SOURCE TEXT
/---
Monday, Aug. 23, 1937
Silent Silk
Strikes in the nation's silk mills usually raise a far louder racket than the whirring spindles and clattering shuttles which stop because of them. Feuds between employe and employer have almost always been bitter, sometimes bloody. Ever since last May, when energetic little Sidney Hillman, able, Lithuanian-born chief of the Amalgamated Clothing Workers (TIME, April 19), commenced drawing textile workers into C. I. O., signing up man after man in mill after mill, many a bystander wondered what would happen to whom when Mr. Hillman chose to call a strike, 1937 model. Last week, in throwing & weaving mills in New York, New Jersey, Pennsylvania and New England, he chose to do so. When 40,000 of the 60,000 U. S. silk & rayon workers obeyed his orders, they got an unexpected answer.
\---
TASK REQUIREMENTS
1 - Condense the silk strike article's paragraph that begins "Strikes in the nation's silk mills" into a short bulleted list that keeps its main facts.
2 - Please reproduce the silk strike article word for word from "Monday, Aug. 23, 1937" to "an unexpected answer.".

PROVIDED RECORDS
/---
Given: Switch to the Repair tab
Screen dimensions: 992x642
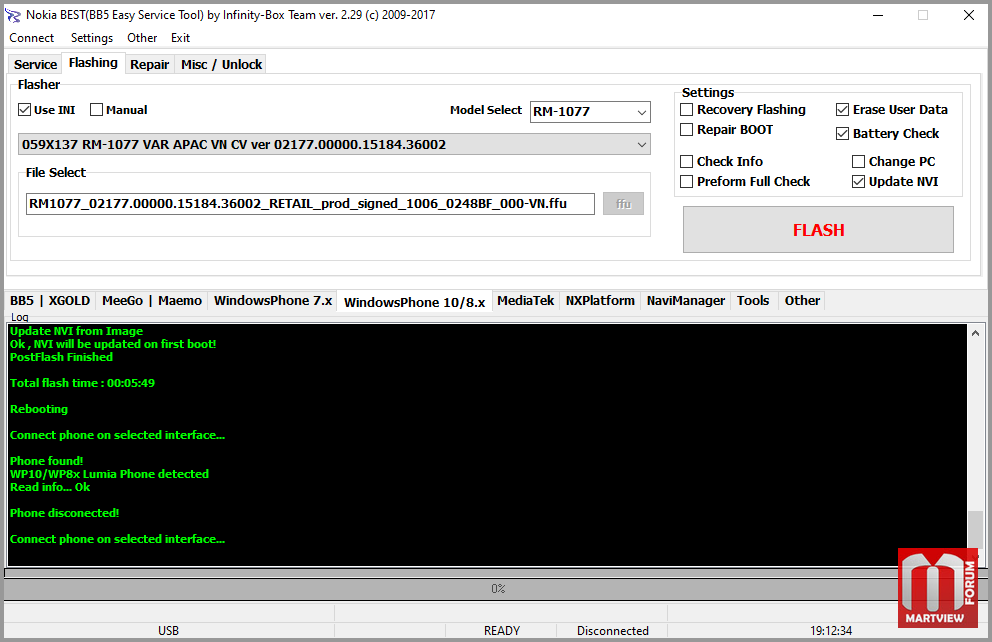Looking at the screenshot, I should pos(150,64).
\---
/---
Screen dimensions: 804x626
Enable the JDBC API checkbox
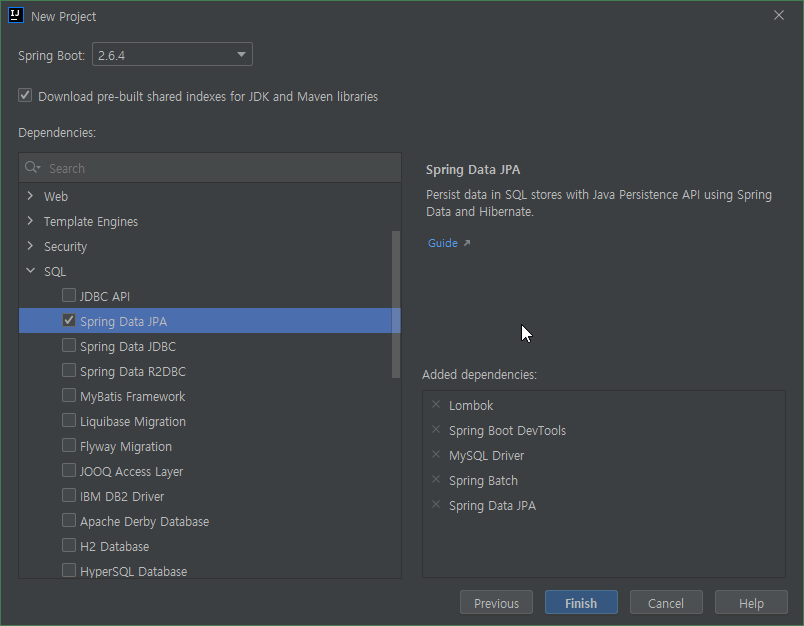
\---
SOLUTIONS TO THE PROBLEMS
1 -
- Silk mill strikes have usually been loud, and disputes between workers and employers have almost always been bitter, sometimes bloody.
- Since last May, Sidney Hillman, the Lithuanian-born chief of the Amalgamated Clothing Workers, had been signing up textile workers for the C. I. O., mill after mill.
- Many bystanders wondered what would happen when he called a strike.
- Last week he called one in throwing and weaving mills in New York, New Jersey, Pennsylvania and New England.
- 40,000 of the 60,000 U. S. silk and rayon workers followed his orders and got an unexpected answer.

2 -
Monday, Aug. 23, 1937
Silent Silk
Strikes in the nation's silk mills usually raise a far louder racket than the whirring spindles and clattering shuttles which stop because of them. Feuds between employe and employer have almost always been bitter, sometimes bloody. Ever since last May, when energetic little Sidney Hillman, able, Lithuanian-born chief of the Amalgamated Clothing Workers (TIME, April 19), commenced drawing textile workers into C. I. O., signing up man after man in mill after mill, many a bystander wondered what would happen to whom when Mr. Hillman chose to call a strike, 1937 model. Last week, in throwing & weaving mills in New York, New Jersey, Pennsylvania and New England, he chose to do so. When 40,000 of the 60,000 U. S. silk & rayon workers obeyed his orders, they got an unexpected answer.